▸ Exercise
Your output should be the listing itself, repeated exactly.

BEGIN Source records

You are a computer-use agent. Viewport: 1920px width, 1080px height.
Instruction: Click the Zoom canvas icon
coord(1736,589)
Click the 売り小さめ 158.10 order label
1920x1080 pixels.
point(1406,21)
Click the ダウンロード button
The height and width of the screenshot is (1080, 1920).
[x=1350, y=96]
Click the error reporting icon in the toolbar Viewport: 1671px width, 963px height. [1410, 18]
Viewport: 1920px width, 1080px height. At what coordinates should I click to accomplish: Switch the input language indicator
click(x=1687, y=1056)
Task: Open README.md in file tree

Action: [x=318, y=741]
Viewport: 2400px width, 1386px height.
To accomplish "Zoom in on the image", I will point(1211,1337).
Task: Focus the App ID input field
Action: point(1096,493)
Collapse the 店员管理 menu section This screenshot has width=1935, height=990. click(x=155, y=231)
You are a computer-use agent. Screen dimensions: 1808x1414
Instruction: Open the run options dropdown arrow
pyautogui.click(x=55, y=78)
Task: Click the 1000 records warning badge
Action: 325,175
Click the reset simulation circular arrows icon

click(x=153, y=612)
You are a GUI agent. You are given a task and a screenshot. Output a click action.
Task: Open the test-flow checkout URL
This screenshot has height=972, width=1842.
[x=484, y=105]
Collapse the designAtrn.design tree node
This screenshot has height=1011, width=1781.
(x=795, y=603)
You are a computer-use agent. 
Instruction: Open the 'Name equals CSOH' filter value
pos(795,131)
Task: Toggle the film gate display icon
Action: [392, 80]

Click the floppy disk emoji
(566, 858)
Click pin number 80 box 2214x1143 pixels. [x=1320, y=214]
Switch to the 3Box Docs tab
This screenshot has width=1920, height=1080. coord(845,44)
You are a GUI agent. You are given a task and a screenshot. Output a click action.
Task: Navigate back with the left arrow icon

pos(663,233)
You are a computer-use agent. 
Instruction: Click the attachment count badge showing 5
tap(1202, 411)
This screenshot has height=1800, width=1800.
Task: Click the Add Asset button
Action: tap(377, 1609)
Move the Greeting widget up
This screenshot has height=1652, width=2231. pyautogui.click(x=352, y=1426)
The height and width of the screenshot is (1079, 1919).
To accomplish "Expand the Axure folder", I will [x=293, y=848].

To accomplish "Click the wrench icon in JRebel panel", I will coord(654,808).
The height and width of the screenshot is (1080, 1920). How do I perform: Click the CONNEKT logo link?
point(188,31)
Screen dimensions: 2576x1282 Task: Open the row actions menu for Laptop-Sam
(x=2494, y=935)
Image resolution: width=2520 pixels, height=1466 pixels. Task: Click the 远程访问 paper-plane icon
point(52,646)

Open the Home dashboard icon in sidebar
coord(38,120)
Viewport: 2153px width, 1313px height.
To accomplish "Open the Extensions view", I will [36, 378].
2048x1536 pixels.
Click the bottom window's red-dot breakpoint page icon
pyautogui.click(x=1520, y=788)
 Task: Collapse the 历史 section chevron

END Source records

▸ Task output
You are a computer-use agent. Viewport: 1920px width, 1080px height.
Instruction: Click the Zoom canvas icon
coord(1736,589)
Click the 売り小さめ 158.10 order label
1920x1080 pixels.
point(1406,21)
Click the ダウンロード button
The height and width of the screenshot is (1080, 1920).
[x=1350, y=96]
Click the error reporting icon in the toolbar Viewport: 1671px width, 963px height. [1410, 18]
Viewport: 1920px width, 1080px height. At what coordinates should I click to accomplish: Switch the input language indicator
click(x=1687, y=1056)
Task: Open README.md in file tree

Action: [x=318, y=741]
Viewport: 2400px width, 1386px height.
To accomplish "Zoom in on the image", I will point(1211,1337).
Task: Focus the App ID input field
Action: point(1096,493)
Collapse the 店员管理 menu section This screenshot has width=1935, height=990. click(x=155, y=231)
You are a computer-use agent. Screen dimensions: 1808x1414
Instruction: Open the run options dropdown arrow
pyautogui.click(x=55, y=78)
Task: Click the 1000 records warning badge
Action: 325,175
Click the reset simulation circular arrows icon

click(x=153, y=612)
You are a GUI agent. You are given a task and a screenshot. Output a click action.
Task: Open the test-flow checkout URL
This screenshot has height=972, width=1842.
[x=484, y=105]
Collapse the designAtrn.design tree node
This screenshot has height=1011, width=1781.
(x=795, y=603)
You are a computer-use agent. 
Instruction: Open the 'Name equals CSOH' filter value
pos(795,131)
Task: Toggle the film gate display icon
Action: [392, 80]

Click the floppy disk emoji
(566, 858)
Click pin number 80 box 2214x1143 pixels. [x=1320, y=214]
Switch to the 3Box Docs tab
This screenshot has width=1920, height=1080. coord(845,44)
You are a GUI agent. You are given a task and a screenshot. Output a click action.
Task: Navigate back with the left arrow icon

pos(663,233)
You are a computer-use agent. 
Instruction: Click the attachment count badge showing 5
tap(1202, 411)
This screenshot has height=1800, width=1800.
Task: Click the Add Asset button
Action: tap(377, 1609)
Move the Greeting widget up
This screenshot has height=1652, width=2231. pyautogui.click(x=352, y=1426)
The height and width of the screenshot is (1079, 1919).
To accomplish "Expand the Axure folder", I will [x=293, y=848].

To accomplish "Click the wrench icon in JRebel panel", I will coord(654,808).
The height and width of the screenshot is (1080, 1920). How do I perform: Click the CONNEKT logo link?
point(188,31)
Screen dimensions: 2576x1282 Task: Open the row actions menu for Laptop-Sam
(x=2494, y=935)
Image resolution: width=2520 pixels, height=1466 pixels. Task: Click the 远程访问 paper-plane icon
point(52,646)

Open the Home dashboard icon in sidebar
coord(38,120)
Viewport: 2153px width, 1313px height.
To accomplish "Open the Extensions view", I will [36, 378].
2048x1536 pixels.
Click the bottom window's red-dot breakpoint page icon
pyautogui.click(x=1520, y=788)
 Task: Collapse the 历史 section chevron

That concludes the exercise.